**EXERCISE AIM**:
Search the data below for the string "người". Extract every line that contains it.

**THE INPUT**:
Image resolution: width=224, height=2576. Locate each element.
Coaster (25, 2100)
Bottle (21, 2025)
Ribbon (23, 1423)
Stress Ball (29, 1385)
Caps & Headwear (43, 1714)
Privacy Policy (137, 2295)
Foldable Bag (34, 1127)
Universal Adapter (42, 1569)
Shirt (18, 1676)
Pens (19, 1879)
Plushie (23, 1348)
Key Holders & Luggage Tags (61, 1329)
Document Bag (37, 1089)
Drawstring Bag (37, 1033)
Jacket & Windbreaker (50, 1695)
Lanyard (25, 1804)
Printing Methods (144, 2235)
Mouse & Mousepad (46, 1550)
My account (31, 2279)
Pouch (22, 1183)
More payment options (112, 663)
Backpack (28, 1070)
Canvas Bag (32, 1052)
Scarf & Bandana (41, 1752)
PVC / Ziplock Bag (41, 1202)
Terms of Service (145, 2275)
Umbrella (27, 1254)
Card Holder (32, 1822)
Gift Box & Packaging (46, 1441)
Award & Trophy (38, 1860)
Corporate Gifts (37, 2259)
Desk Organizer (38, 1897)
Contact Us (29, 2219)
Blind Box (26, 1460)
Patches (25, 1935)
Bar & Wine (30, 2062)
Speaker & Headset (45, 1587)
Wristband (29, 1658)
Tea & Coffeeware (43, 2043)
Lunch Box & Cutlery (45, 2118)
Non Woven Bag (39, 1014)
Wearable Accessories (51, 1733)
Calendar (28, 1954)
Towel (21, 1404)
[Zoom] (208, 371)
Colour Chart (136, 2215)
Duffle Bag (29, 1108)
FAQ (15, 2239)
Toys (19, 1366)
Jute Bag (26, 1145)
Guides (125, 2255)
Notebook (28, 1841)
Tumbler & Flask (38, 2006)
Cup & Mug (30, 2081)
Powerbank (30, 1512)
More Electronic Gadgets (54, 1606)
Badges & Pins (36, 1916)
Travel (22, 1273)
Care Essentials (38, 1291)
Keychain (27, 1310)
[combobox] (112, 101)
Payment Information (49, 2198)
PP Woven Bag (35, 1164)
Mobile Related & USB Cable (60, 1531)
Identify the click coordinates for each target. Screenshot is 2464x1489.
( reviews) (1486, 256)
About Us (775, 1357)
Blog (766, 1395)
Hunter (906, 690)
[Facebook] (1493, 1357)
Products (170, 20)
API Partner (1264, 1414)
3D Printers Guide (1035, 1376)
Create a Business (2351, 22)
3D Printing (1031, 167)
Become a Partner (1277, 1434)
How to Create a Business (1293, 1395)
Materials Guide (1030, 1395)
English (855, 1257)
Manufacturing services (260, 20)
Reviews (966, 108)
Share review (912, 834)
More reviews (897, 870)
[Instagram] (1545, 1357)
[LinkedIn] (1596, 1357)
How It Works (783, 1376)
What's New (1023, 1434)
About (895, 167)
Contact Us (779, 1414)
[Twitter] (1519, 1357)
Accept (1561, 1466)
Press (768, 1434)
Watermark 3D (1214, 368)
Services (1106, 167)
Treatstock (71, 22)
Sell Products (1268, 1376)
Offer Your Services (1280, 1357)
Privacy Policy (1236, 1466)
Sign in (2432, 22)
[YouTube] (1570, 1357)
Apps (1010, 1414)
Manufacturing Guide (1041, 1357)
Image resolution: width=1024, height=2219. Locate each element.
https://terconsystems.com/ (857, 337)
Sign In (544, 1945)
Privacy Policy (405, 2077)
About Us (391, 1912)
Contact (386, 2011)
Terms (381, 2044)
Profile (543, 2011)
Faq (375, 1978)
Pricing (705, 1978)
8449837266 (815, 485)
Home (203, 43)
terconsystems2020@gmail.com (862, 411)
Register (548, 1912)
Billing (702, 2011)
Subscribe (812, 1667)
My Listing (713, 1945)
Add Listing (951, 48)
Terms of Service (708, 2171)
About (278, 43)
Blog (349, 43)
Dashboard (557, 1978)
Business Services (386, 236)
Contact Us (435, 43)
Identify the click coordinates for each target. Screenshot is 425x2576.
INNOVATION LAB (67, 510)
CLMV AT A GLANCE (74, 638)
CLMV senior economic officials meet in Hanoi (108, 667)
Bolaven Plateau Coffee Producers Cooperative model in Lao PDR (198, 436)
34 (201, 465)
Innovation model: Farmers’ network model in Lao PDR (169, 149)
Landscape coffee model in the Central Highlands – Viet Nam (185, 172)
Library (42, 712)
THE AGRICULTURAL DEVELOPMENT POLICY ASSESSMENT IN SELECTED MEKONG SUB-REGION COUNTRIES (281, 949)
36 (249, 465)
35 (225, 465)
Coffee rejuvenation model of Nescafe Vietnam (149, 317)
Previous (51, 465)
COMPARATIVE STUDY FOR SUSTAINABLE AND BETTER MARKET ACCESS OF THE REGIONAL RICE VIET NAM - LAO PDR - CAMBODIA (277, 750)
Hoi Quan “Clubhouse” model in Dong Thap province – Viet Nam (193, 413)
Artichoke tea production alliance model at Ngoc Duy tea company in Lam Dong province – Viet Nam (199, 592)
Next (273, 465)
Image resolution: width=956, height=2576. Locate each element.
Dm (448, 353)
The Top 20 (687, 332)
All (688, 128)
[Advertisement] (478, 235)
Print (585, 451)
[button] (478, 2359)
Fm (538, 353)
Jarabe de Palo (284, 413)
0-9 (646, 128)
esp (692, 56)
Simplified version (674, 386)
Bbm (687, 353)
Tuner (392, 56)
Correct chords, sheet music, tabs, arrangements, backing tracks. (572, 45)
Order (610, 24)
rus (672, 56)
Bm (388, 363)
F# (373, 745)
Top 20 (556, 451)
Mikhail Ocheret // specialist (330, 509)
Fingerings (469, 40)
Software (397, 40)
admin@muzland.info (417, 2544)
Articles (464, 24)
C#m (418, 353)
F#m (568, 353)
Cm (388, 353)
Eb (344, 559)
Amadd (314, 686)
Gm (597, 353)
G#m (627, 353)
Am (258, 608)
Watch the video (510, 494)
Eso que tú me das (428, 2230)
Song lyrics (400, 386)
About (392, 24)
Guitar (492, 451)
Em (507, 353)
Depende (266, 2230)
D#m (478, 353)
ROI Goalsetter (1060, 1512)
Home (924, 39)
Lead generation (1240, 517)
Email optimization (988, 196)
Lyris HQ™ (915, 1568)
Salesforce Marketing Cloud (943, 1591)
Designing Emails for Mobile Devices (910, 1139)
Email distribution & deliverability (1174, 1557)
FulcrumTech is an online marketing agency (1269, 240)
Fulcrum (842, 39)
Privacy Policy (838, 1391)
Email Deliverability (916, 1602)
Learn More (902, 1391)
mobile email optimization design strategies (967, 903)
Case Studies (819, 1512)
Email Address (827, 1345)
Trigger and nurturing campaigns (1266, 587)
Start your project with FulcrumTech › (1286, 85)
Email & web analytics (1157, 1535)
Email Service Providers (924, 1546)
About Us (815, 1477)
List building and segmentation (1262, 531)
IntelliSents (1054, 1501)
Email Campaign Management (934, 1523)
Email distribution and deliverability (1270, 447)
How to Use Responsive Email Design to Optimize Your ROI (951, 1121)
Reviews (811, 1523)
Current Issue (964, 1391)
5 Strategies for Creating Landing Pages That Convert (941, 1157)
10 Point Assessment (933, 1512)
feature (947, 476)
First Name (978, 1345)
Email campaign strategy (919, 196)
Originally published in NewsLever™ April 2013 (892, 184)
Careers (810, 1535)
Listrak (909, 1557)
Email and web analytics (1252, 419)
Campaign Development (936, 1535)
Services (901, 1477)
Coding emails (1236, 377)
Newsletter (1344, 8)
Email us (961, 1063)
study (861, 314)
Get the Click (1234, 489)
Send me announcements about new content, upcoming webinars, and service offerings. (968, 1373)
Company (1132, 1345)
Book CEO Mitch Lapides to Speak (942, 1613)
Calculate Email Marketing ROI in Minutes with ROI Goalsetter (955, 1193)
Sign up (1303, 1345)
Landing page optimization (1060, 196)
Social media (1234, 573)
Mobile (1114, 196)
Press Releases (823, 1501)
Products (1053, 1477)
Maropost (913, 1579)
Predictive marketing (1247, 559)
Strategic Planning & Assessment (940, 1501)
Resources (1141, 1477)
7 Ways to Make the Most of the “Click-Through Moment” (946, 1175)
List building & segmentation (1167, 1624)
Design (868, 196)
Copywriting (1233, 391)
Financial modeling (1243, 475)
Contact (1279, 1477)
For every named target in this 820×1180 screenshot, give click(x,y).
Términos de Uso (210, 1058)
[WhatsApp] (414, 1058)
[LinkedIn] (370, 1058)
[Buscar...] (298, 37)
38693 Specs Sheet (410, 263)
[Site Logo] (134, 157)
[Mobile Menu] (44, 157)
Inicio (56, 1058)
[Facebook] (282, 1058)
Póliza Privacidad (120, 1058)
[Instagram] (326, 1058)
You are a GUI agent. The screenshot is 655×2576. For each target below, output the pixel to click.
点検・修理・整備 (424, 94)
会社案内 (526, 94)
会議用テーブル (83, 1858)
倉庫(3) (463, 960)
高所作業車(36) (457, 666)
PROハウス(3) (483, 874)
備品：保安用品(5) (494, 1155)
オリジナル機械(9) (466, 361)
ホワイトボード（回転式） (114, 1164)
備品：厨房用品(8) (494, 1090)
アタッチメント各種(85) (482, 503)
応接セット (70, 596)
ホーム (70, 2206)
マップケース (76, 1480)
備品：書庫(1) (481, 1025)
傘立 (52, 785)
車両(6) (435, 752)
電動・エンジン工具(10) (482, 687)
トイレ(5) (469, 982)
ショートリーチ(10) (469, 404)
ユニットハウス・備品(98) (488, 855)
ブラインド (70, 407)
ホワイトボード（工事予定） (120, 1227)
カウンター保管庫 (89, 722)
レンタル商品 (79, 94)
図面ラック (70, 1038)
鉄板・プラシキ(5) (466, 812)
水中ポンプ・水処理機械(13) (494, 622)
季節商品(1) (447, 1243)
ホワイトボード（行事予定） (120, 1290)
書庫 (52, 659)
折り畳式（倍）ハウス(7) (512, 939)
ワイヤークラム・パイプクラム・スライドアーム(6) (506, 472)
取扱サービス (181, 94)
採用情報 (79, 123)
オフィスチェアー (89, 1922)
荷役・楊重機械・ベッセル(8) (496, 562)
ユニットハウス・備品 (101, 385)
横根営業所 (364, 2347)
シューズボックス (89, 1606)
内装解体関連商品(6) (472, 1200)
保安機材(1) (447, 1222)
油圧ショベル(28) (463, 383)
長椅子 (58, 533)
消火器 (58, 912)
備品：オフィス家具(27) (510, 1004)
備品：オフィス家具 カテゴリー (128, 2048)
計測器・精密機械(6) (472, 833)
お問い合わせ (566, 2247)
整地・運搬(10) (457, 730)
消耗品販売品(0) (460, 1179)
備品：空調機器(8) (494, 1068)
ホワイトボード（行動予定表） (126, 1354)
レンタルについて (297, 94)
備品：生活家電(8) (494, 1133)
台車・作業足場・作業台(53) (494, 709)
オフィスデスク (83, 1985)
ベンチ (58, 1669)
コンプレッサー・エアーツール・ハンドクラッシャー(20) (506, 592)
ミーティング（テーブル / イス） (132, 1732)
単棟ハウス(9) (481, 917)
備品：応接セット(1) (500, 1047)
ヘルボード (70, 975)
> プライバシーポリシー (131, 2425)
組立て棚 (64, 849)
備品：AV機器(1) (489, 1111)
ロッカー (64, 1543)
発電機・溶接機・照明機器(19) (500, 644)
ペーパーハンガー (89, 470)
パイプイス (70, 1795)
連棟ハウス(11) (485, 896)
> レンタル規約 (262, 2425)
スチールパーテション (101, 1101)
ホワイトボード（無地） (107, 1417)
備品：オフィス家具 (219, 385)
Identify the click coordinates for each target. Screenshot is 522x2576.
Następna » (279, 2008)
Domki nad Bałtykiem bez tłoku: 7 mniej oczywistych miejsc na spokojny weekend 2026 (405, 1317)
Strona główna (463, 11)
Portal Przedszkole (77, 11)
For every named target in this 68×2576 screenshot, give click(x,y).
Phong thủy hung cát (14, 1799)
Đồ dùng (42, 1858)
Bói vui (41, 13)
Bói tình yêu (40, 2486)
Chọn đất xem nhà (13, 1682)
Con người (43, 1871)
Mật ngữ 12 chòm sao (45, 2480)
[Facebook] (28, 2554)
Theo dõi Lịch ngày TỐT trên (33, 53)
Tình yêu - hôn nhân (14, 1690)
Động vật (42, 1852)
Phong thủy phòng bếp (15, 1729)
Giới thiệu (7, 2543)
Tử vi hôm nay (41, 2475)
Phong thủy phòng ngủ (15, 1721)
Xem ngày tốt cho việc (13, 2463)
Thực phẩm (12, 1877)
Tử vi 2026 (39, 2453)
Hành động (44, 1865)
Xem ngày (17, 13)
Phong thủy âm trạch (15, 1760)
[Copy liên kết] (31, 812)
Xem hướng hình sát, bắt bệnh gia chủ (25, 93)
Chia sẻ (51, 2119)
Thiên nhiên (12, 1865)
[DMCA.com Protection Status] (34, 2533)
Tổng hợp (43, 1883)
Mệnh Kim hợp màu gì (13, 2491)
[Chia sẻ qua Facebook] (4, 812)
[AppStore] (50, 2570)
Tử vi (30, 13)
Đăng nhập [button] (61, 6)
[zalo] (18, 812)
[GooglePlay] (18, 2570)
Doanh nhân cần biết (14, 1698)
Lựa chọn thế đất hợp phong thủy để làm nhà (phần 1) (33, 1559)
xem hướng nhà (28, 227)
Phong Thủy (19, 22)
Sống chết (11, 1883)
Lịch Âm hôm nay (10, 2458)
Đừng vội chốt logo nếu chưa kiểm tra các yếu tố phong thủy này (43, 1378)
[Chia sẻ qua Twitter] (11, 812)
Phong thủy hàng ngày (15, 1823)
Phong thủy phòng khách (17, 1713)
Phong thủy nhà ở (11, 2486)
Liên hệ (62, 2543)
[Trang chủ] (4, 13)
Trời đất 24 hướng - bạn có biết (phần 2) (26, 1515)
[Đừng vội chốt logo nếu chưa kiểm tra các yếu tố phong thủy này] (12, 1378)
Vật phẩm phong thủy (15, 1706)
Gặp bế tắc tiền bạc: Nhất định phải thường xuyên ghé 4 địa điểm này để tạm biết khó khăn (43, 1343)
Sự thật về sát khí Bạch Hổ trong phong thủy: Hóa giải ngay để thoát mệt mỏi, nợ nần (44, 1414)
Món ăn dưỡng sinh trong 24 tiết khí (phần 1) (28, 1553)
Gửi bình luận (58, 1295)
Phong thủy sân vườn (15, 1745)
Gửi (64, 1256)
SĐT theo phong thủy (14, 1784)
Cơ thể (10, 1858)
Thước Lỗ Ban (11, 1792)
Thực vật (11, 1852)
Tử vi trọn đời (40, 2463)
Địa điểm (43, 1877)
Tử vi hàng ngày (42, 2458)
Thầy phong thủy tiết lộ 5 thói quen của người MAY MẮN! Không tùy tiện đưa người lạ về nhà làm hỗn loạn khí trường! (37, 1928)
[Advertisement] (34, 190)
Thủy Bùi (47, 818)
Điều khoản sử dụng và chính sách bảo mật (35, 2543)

**PROBLEM SOLUTION**:
Con người (43, 1871)
Thầy phong thủy tiết lộ 5 thói quen của người MAY MẮN! Không tùy tiện đưa người lạ về nhà làm hỗn loạn khí trường! (37, 1928)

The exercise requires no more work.